Bilingual evaluation understudy

To verify the effectiveness of our system from multiple aspects, we also use bilingual evaluation understudy (BLEU; Papineni et al., 2002), to evaluate the quality of answers. It measures the similarity between the predicted text and the reference text by comparing n-grams. BLEU consists of three main steps: n-gram extraction, precision calculation, brevity penalty, and aggregation, which is calculated as follows:

• 1.N-Gram Extraction: N-gram extraction extracting n-grams from both the reference texts and the candidate texts.

• Precision Calculation: The precision of n-grams of the candidate text is calculated compared to the reference text. The precision for each n-gram length n is given by Equation 19.

\begin{array}{l} P_{n} = \frac{\sum_{C \in C a n d i d a t e s} \sum_{n - g r a m \in C} min (C o u n t_{c l i p} (n - g r a m), C o u n t_{r e f} (n - g r a m))}{\sum_{C \in C a n d i d a t e s} \sum_{n - g r a m \in C} C o u n t (n - g r a m)} & (19) \end{array}

Count_clip(n−gram) is the clipped count of a particular n-gram in the candidate translation. Count_ref(n−gram) is the maximum count of a particular n-gram in the reference translation. Count(n−gram) is the total count of the n-gram in the candidate generation without clipping.

• Brevity penalty (BP): This process is designed to avoid favoring shorter generations. The BP calculation is defined in Equation 20.

\begin{array}{l} \begin{matrix} B P = {\begin{matrix} 1, i f c > r \\ e^{1 - \frac{r}{c}}, i f c \leq r \end{matrix} \end{matrix} & (20) \end{array}

where c is the length of the candidate text and r is the length of the reference text.

• Aggregation: The final BLEU score is computed in Equation 21.

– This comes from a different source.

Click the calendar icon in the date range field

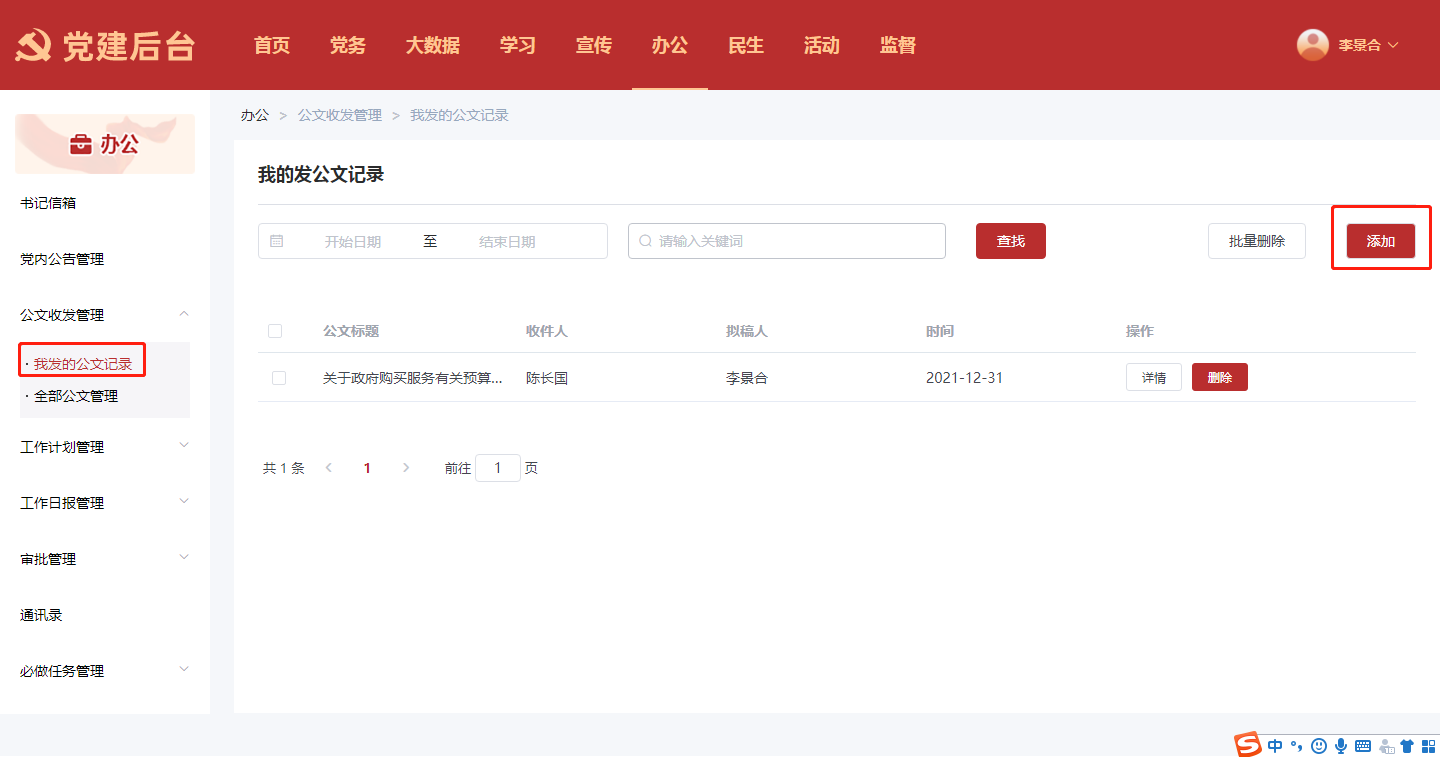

\begin{array}{l} \begin{matrix} B L E U = B P \cdot \exp (\sum_{n = 1}^{N} w_{n} \log P_{n}) \end{matrix} & (21) \end{array}

where w_n is the weight for n-grams.

Human evaluation

We also choose a human evaluation approach to evaluate our system comprehensively. A total of 10 evaluators participated in this part, reviewing 100 educational answers for each model. A previous study on the evaluation of LLM generation (Shen et al., 2023; Evans et al., 2024; Yang et al., 2024) considers various factors, such as coherence, consistency, fluency, and relevance. As for our educational domains, mathematical computing and problem-solving tasks are also included in the dataset. To assess the ability of the system in these tasks, we added an additional factor, accuracy, so our human evaluation includes five factors:

• Coherence: Apply coherence to evaluate whether the contents flow logically.

• Consistency: Evaluate whether the answer remains as contradictory statements.

• Fluency: Assess the readability of the answer.

• Relevance: Determines the relevance between the answer and the reference text.

• Accuracy: Checks the accuracy of the answer in some specific mathematical questions.

Each factor scores on a scale of 0–2, where 0 represents the answer is bad or false, 2 represents a suitable and accurate answer, and 1 represents an unclear partially incorrect answer. Therefore, each sample can achieve a maximum score of 10. The final human evaluation scores in the experimental table are calculated. First, the scores for all five factors are summarized for each sample. Then, the average of these total scores for all samples is computed, and this averaged score represents the final evaluation for each model.

Baseline model

ChatGLM3-6b (Du et al., 2022) is selected as the open-source baseline model and fine-tuned with the dataset using techniques such as Freeze P-tuning-v2 (Liu et al., 2022b), and LoRA (Hu et al., 2022). CHAQS is used for the output of the model to provide quality responses.

Experimental settings and hyperparameters

The hardware implementation is based on eight NVIDIA V100 Tensor Core GPUs, each with a 32 GB VRAM Graphics Card, using deep learning framework PyTorch 1.13.1+cu117, numpy 1.21.6, and pandas 1.3.5 for model fine-tuning. The specific hyperparameter settings of the experiment are shown in Table 2.

Table 2

Table 2. Hyperparameter settings.

Model comparison

BERT F1, recall, precision scores, BLEU, and human evaluation are selected as evaluation metrics for the experiment. Here, Lee Oscillator parameter bifurcation behavior under different external input stimuli is used to capture the remarkable feature of the oscillator (Lee, 2004), and the specific oscillator parameter settings are presented in Table 3.

Table 3

Table 3. Oscillator parameter settings.

Using ChatGLM3-6b as the baseline model with different fine-tuning techniques on educational data, LoRA, Freeze, and P-tuning-v2 are used as stated previously. Subsequently, chaotic characteristics are introduced into various fine-tuned models by incorporating Fuzzy Logic and Lee Oscillator. The comparison of fine-tuning techniques is presented in Table 4.

Table 4

Table 4. Model comparison with fine-tuning techniques.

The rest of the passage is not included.